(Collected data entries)
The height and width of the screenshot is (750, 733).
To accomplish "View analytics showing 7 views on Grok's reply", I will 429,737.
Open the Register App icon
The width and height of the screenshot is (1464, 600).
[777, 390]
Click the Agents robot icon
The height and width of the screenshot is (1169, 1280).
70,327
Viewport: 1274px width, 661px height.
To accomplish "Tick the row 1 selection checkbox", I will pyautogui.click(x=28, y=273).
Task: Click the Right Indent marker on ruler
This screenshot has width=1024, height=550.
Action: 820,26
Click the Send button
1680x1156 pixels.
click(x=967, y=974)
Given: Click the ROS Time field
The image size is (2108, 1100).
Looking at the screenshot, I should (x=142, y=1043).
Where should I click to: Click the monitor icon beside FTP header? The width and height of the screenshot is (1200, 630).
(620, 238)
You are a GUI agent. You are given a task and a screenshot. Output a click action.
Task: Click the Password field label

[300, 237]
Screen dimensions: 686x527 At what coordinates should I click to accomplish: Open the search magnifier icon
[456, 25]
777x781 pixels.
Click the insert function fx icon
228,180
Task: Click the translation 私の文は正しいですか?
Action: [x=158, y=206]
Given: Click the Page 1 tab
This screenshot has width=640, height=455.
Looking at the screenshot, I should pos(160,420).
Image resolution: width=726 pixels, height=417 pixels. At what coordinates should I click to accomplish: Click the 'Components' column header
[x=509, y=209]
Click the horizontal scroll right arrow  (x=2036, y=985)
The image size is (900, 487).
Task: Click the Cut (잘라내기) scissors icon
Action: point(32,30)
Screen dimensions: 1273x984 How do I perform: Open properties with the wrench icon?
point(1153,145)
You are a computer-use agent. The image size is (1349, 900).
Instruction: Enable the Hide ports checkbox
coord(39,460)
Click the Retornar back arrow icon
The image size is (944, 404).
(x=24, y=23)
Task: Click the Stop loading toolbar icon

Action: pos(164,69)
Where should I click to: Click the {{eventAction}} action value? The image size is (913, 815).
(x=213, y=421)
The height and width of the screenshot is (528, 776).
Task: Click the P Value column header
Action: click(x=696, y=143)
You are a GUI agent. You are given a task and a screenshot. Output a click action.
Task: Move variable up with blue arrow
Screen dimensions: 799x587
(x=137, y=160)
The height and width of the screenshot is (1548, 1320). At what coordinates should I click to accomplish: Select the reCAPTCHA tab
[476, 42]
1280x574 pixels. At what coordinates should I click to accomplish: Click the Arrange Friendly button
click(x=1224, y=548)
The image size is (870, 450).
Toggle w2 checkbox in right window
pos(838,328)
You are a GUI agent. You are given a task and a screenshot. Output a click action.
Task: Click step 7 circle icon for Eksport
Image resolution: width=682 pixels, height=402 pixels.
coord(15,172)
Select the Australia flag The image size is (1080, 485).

◆ **WORK INSTRUCTION**
Return the line that contains "is (913, 815)." along with every line after it through the end of the entries, exactly, adding nothing.

◆ **SOLUTION TO THE PROBLEM**
Where should I click to: Click the {{eventAction}} action value? The image size is (913, 815).
(x=213, y=421)
The height and width of the screenshot is (528, 776).
Task: Click the P Value column header
Action: click(x=696, y=143)
You are a GUI agent. You are given a task and a screenshot. Output a click action.
Task: Move variable up with blue arrow
Screen dimensions: 799x587
(x=137, y=160)
The height and width of the screenshot is (1548, 1320). At what coordinates should I click to accomplish: Select the reCAPTCHA tab
[476, 42]
1280x574 pixels. At what coordinates should I click to accomplish: Click the Arrange Friendly button
click(x=1224, y=548)
The image size is (870, 450).
Toggle w2 checkbox in right window
pos(838,328)
You are a GUI agent. You are given a task and a screenshot. Output a click action.
Task: Click step 7 circle icon for Eksport
Image resolution: width=682 pixels, height=402 pixels.
coord(15,172)
Select the Australia flag The image size is (1080, 485).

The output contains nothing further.